[MATERIAL TO PROCESS — start]

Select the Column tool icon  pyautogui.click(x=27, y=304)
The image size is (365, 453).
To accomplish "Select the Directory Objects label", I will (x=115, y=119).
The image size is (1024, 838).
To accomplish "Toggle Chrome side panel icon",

[MATERIAL TO PROCESS — finish]
[MATERIAL TO PROCESS — start]

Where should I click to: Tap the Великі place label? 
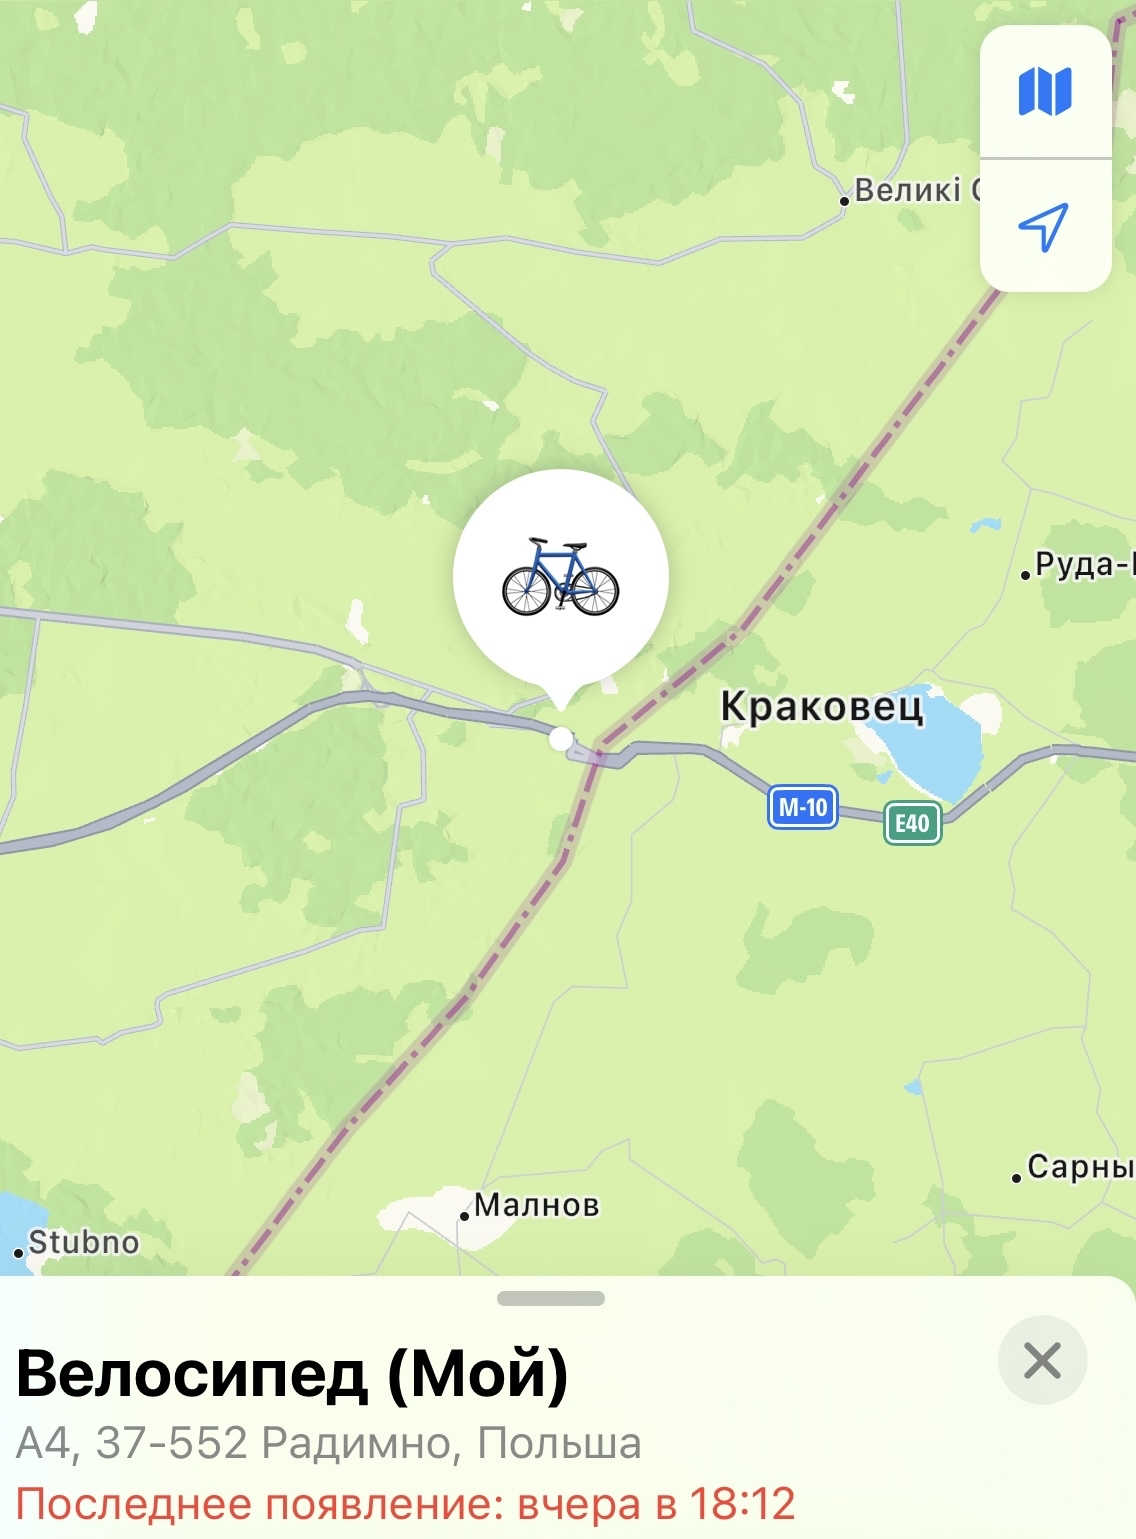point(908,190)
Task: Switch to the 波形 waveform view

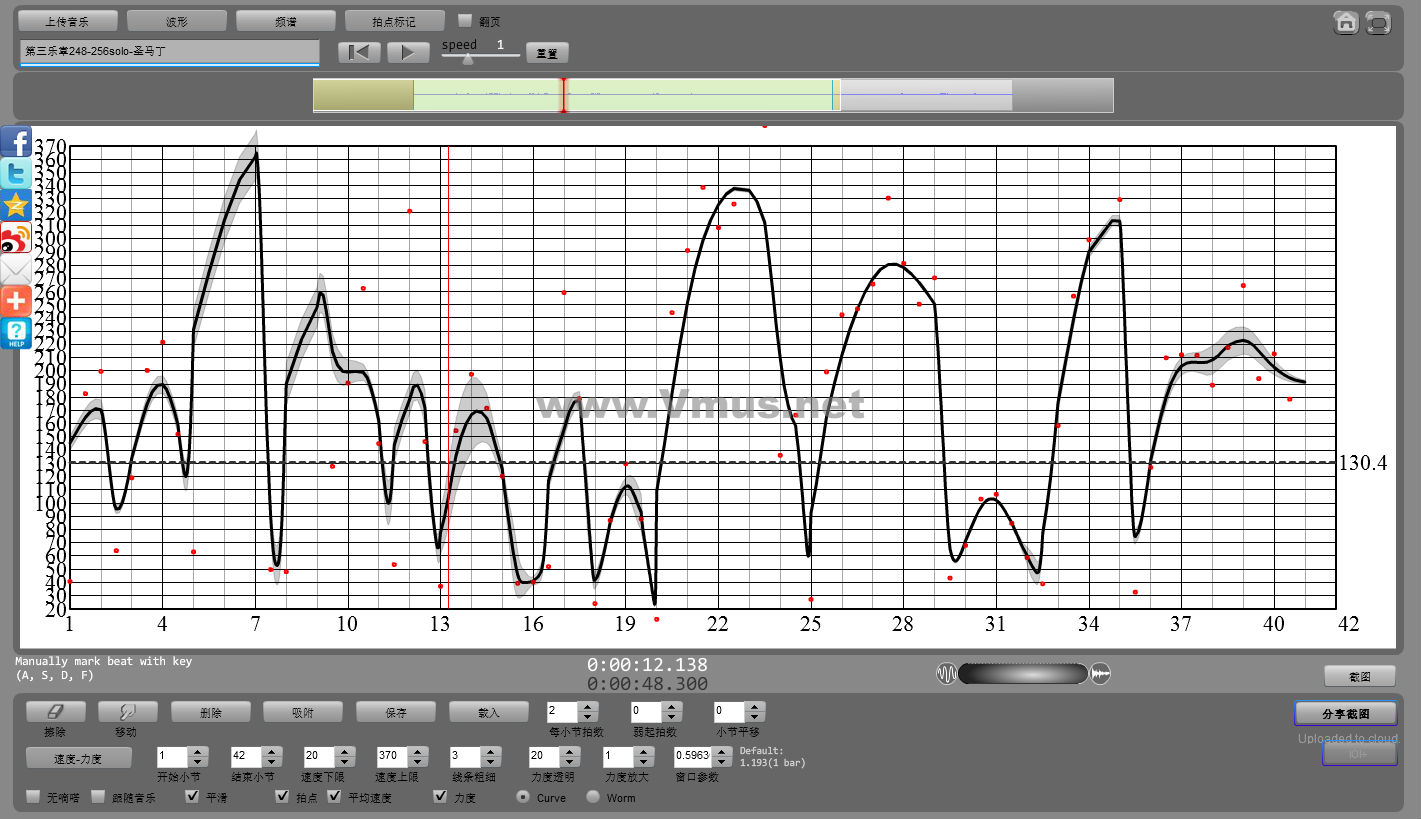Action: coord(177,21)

[MATERIAL TO PROCESS — finish]

*WORK TO BE COMPLETED:*
Could you copy every line from the records that has "Select" in it?

*EXPECTED OUTPUT:*
Select the Column tool icon  pyautogui.click(x=27, y=304)
To accomplish "Select the Directory Objects label", I will (x=115, y=119).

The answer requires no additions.